As predators, cougars tend to select prey animals that are weaker and easier to attack during certain seasons, according to results of a new study.
The study is outlined in an article featured in the September 2010 issue of The Journal of Wildlife Management, published by The Wildlife Society.
The authors' study of cougar predation from 1998 to 2008 in west-central Alberta, Canada, aimed to answer four questions: •How many ungulates, or hooved animals, do cougars kill? •How does season influence cougar predation? •What effect does cougar population structure have on predation rates? •Do cougars target vulnerable prey?
During the study, the researchers immobilized and then fitted cougars with GPS radiocollars for tracking purposes that were programmed to obtain a location at 2- or 3-hour intervals, or 8 to 12 times a day. They used this information to identify GPS cluster sites that also were likely predation sites and then visited the sites to identify any animal remains as predation or scavenging events. This added up to about 3,700 GPS location clusters and more than 1,500 predation events.
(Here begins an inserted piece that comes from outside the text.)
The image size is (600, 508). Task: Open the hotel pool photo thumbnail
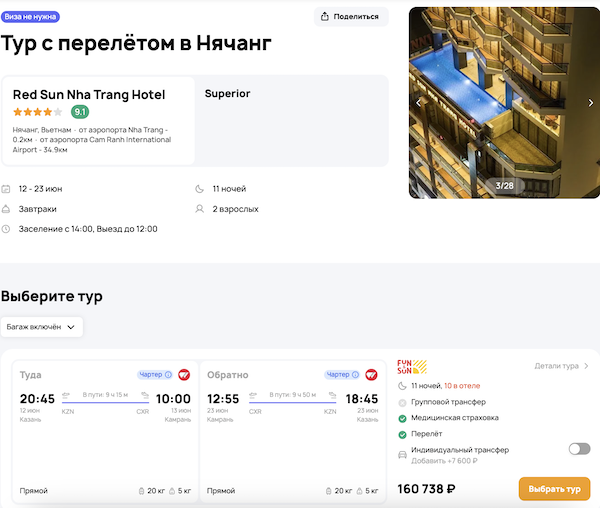(504, 100)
"Although previous research has applied GPS telemetry to estimate cougar kill rate, estimates were obtained using models and not continuous monitoring," according to the researchers. "In this study, we attempted to census cougar predation on ungulates over the duration each cougar was monitored."
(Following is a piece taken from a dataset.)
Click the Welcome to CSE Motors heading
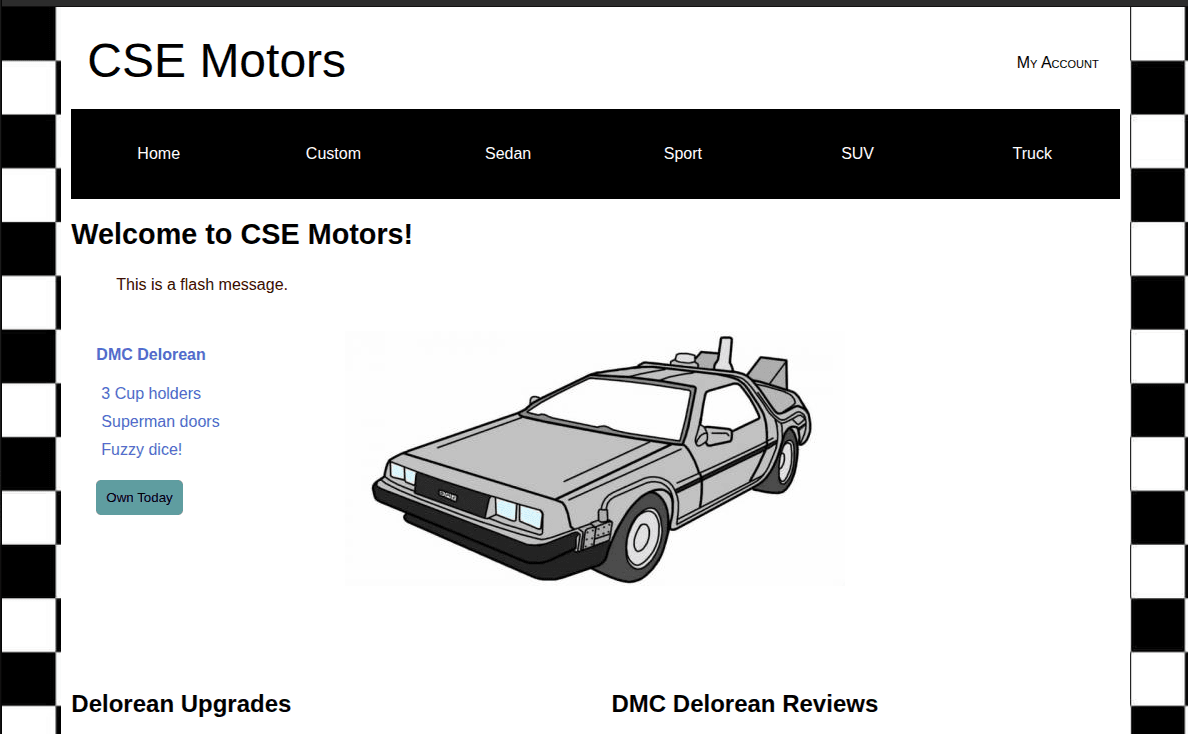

Potential ungulate prey in the region includes elk, moose, white-tailed deer, bighorn sheep, and mountain goats, while nonungulate prey includes beaver, porcupine, snowshoe hare, and grouse. The study found that wild ungulates were the most common prey, with white-tailed deer the most common.
"Cougars exhibited significant seasonal shifts in prey composition," they write. "Cougars in west-central Alberta killed primarily female ungulates just before, during, and just after the birthing period (April-June), males just before and during the rut (September-November), and focused predation on juvenile ungulates in spring consistent with the reproductive and juvenile vulnerability hypotheses, reinforcing the notion that cougars select for vulnerable prey."
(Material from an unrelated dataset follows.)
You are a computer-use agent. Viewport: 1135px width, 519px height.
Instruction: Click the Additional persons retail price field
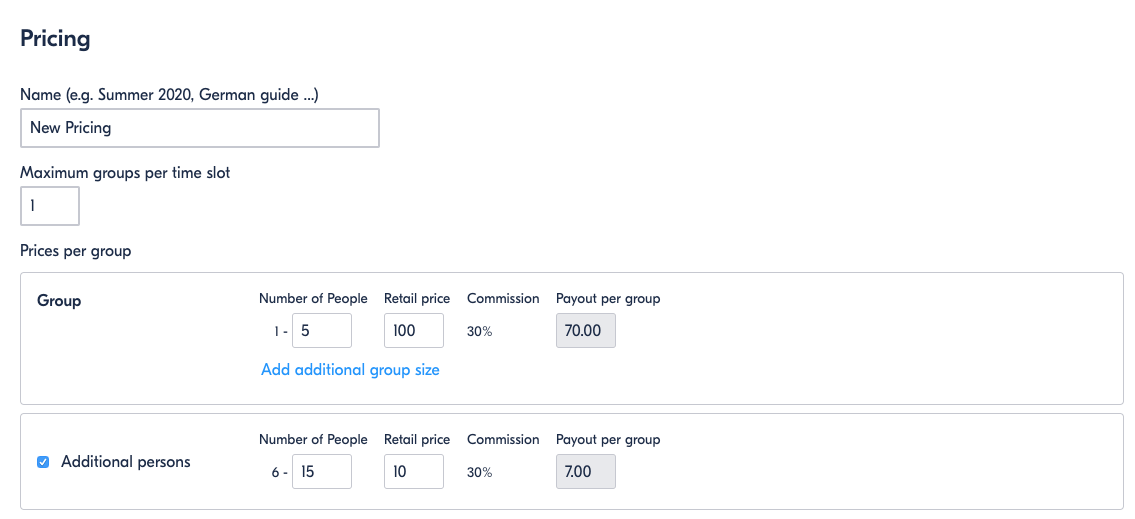coord(413,472)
According to the authors, "Our kill rate estimates indicate that adult cougars are highly effective predators, killing at rates at the upper end of those recorded for wolves in both frequency and biomass."
The authors also note that while cougars are able to kill large prey such as adult moose and feral horses, they often choose smaller animals, probably because of the lower risk of these attacks.
"Our estimates of cougar kill rate and our findings concerning the influence of season, demography, and prey vulnerability on cougar predation patterns can be applied to better interpret and anticipate cougar-ungulate dynamics," the authors conclude. "Our results also have application for cougar harvest management where cougar impacts on ungulate populations are cause for concern."